Exhibit 5.1
[Letterhead of Sullivan & Cromwell LLP]
February 11, 2021
Texas Capital Bancshares, Inc.,
2000 McKinney Avenue, Suite 700,
Dallas, Texas 75201.
Ladies and Gentlemen:
In connection with the registration under the Securities Act of 1933 (the “Act”) of an unspecified aggregate amount or number of (i) shares of common stock, par value $0.01 per share (the “Common Stock”), (ii) shares of preferred stock, par value $0.01 per share (the “Preferred Stock”), (iii) warrants, (iv) debt securities, (v) depositary shares (evidenced by depositary receipts) representing interests in shares of Preferred Stock, (vi) stock purchase contracts and stock purchase units and (vii) units composed of the foregoing (collectively, the “Securities”) of Texas Capital Bancshares, Inc., a Delaware corporation (the “Company”), we, as your counsel, have examined such corporate records, certificates and other documents, and such questions of law, as we have considered necessary or appropriate for the purposes of this opinion.

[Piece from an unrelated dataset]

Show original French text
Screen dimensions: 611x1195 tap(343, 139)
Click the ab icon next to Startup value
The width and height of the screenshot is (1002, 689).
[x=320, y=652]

Upon the basis of such examination, it is our opinion that:
(1) When the registration statement on Form S-3 relating to the Securities (the “Registration Statement”) has become effective under the Act, the terms of the sale of the Common Stock have been duly established in conformity with the Company’s certificate of incorporation so as not to violate any applicable law or result in a default under or breach of any agreement or instrument binding on the Company and so as to comply with any requirement or restriction imposed by any court or governmental body having jurisdiction over the Company, and the Common Stock has been duly issued and sold as contemplated in the Registration Statement, the Common Stock will be validly issued, fully paid and nonassessable. The Common Stock covered by the opinion in this paragraph include any Common Stock that may be issued upon exercise or otherwise pursuant to the terms of any other Securities.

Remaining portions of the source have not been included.